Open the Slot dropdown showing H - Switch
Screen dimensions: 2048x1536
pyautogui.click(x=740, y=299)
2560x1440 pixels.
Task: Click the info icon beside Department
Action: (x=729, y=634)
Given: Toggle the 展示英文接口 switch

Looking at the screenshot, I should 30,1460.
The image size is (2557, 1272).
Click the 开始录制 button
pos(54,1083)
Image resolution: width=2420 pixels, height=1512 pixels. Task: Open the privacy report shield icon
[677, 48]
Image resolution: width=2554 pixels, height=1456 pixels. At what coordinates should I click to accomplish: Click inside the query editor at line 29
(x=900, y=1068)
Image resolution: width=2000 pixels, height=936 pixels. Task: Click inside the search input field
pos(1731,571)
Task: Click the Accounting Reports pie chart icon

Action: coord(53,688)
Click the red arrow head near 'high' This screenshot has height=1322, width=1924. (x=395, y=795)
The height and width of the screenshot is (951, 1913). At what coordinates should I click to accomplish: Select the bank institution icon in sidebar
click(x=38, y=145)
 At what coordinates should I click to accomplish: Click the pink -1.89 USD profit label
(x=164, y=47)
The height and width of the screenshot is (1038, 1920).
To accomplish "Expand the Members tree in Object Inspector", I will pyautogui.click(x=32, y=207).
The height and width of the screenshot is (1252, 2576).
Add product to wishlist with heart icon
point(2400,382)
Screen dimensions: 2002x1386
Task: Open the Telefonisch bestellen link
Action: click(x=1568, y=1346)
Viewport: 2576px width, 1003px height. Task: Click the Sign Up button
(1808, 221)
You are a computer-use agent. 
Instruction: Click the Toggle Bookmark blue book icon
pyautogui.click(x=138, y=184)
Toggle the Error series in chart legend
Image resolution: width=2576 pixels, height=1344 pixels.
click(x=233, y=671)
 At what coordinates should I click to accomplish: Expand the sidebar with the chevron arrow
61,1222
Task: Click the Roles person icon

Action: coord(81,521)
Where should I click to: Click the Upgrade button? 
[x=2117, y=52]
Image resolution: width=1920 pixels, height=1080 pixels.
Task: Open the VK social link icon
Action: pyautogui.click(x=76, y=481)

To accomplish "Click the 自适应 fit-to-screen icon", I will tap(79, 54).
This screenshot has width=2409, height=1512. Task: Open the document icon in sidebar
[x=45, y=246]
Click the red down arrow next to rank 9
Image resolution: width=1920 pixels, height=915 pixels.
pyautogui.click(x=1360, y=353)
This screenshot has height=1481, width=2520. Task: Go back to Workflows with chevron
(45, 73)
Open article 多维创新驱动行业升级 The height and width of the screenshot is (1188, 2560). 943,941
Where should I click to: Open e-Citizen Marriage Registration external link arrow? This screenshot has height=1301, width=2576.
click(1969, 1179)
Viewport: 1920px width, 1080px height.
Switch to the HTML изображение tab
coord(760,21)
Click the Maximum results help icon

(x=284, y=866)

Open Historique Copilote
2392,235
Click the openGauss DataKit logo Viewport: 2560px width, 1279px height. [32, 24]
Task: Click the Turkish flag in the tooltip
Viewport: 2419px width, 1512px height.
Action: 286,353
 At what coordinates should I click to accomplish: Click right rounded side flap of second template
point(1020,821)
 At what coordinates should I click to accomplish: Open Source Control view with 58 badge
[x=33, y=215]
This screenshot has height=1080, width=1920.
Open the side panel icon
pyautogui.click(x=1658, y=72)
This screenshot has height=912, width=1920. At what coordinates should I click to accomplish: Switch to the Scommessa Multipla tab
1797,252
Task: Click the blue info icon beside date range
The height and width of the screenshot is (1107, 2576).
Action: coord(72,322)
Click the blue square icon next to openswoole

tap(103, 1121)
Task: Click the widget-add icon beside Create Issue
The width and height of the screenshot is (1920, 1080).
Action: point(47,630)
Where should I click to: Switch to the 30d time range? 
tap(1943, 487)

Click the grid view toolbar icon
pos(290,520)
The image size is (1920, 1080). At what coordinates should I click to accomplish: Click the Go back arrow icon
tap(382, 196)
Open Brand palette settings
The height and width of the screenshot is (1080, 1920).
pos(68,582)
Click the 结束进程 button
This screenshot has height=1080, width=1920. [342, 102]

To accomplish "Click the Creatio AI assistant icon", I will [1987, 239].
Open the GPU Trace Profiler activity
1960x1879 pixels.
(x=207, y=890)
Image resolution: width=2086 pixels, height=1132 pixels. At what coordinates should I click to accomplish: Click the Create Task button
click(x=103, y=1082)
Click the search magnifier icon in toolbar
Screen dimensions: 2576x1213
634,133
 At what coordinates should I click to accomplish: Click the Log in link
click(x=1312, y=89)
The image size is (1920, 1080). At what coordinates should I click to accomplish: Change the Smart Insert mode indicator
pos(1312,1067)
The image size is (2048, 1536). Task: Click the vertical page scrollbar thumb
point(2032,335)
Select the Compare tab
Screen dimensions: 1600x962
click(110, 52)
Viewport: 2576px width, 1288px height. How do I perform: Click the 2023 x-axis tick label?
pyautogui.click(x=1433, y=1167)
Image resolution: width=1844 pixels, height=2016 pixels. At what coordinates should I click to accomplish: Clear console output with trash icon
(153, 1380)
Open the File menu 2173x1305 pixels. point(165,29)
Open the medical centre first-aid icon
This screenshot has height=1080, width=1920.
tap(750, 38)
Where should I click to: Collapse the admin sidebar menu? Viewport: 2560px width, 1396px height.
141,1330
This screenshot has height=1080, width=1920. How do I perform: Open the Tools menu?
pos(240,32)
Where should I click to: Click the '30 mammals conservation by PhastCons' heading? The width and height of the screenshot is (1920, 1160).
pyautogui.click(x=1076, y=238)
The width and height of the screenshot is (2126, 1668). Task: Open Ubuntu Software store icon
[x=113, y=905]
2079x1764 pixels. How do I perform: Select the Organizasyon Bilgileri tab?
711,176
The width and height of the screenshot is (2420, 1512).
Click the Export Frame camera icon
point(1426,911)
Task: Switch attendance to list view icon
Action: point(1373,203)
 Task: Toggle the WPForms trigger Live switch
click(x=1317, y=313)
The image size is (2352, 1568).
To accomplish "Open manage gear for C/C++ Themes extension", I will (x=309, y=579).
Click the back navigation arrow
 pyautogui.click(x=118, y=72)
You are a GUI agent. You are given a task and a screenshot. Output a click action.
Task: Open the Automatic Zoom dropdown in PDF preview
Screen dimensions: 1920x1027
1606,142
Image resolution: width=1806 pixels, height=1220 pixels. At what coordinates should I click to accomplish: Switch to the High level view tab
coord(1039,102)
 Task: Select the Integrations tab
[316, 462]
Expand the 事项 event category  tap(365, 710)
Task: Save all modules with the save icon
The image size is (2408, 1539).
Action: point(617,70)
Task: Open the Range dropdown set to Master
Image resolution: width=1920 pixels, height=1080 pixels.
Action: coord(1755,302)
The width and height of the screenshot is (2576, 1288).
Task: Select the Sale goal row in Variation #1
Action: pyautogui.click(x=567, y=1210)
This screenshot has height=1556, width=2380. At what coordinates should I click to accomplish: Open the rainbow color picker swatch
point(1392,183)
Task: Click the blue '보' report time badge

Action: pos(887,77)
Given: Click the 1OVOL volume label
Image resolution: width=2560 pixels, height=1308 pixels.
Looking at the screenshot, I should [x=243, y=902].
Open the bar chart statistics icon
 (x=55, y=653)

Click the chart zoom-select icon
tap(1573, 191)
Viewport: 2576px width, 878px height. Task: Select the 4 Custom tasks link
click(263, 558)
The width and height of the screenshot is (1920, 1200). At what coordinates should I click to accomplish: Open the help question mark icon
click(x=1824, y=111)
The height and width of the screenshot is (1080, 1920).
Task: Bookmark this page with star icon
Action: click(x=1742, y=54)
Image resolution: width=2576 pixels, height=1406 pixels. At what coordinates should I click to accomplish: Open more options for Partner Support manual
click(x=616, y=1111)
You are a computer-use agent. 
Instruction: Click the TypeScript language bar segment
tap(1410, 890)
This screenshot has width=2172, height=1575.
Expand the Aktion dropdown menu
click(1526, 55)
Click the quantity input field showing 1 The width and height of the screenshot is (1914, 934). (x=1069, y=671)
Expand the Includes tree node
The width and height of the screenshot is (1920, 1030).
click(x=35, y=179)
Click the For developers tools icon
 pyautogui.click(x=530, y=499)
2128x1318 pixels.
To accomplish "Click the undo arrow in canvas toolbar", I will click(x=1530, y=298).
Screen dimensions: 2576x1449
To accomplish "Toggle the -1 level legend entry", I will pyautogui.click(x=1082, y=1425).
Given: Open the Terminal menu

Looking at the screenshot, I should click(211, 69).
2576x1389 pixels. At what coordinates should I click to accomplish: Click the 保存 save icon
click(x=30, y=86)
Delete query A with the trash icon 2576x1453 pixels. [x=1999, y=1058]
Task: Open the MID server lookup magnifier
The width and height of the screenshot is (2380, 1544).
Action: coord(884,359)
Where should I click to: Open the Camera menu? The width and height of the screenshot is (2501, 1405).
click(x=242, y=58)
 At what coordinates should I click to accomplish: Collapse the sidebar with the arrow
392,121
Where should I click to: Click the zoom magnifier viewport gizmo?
== == ==
Wherever the word "legend" turns up in the records, copy out the line it is on.

Toggle the Error series in chart legend
To accomplish "Toggle the -1 level legend entry", I will pyautogui.click(x=1082, y=1425).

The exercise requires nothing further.